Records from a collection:
════════

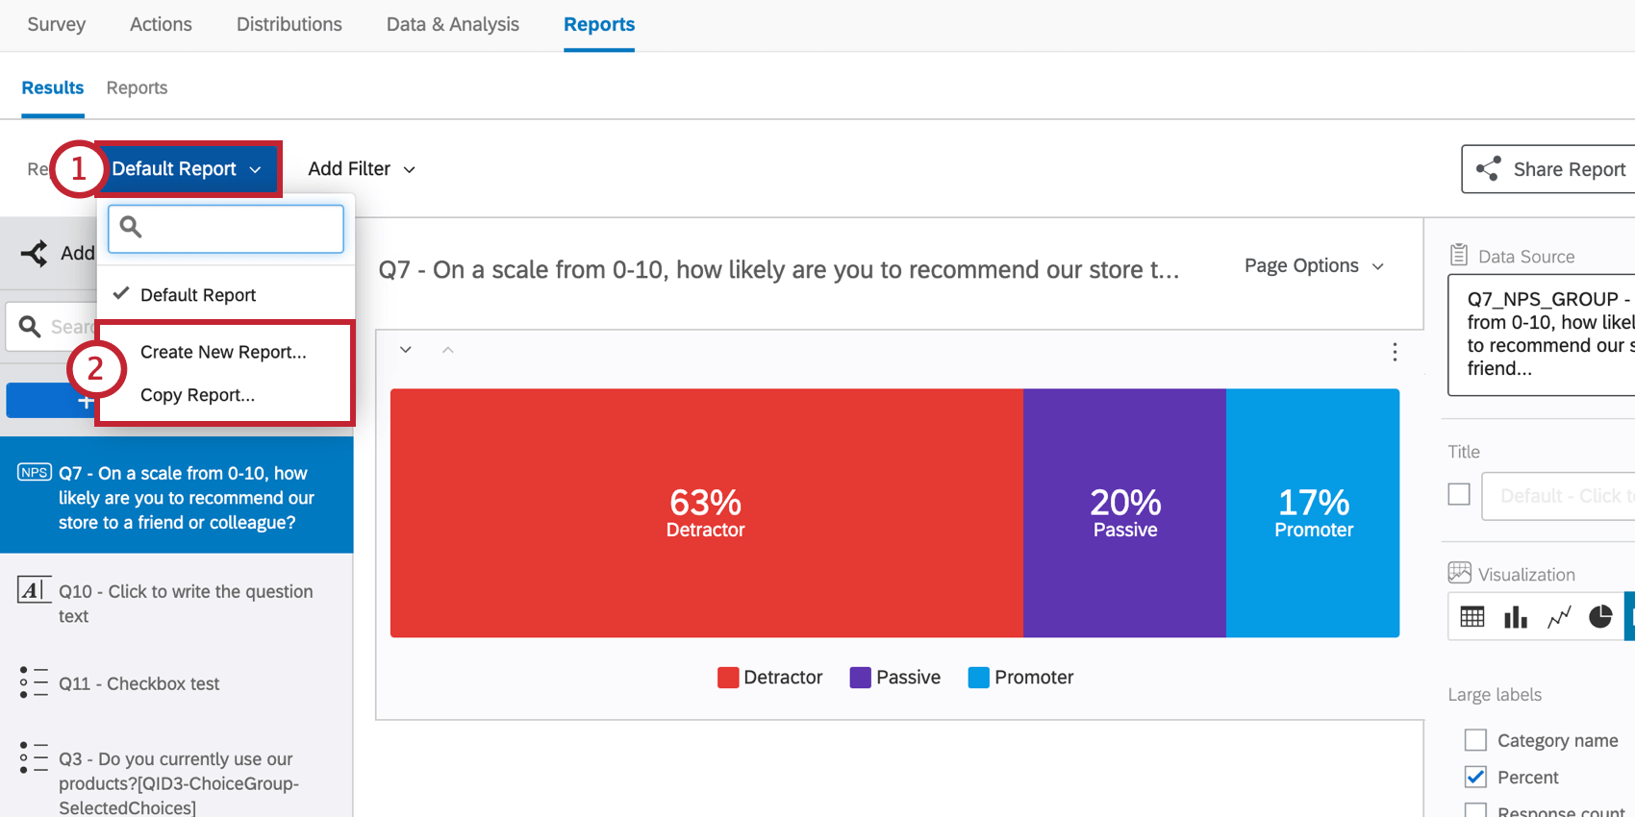Choose Create New Report from menu
Viewport: 1635px width, 817px height.
click(x=223, y=352)
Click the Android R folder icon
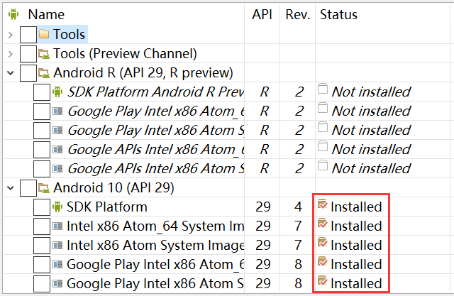This screenshot has width=454, height=296. coord(44,72)
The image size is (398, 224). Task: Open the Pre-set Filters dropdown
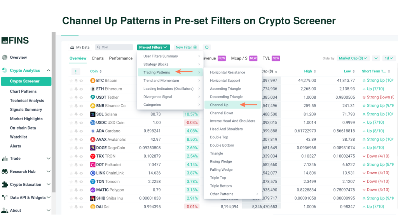point(153,47)
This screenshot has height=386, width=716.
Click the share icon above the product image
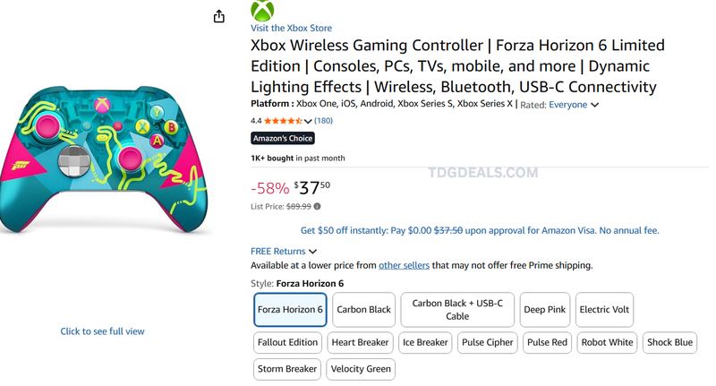coord(219,16)
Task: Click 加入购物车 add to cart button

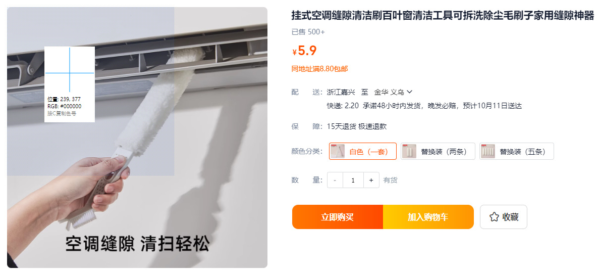Action: click(x=428, y=217)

════════

_WORK REQUEST_:
Copy exactly the lines from the line that has "Click the share icon above the product image" through the last line of the entries above, inclusive, and no others. Pictures do not go in the copy.

_RESULT_:
Click the share icon above the product image
coord(219,16)
Task: Click 加入购物车 add to cart button

Action: click(x=428, y=217)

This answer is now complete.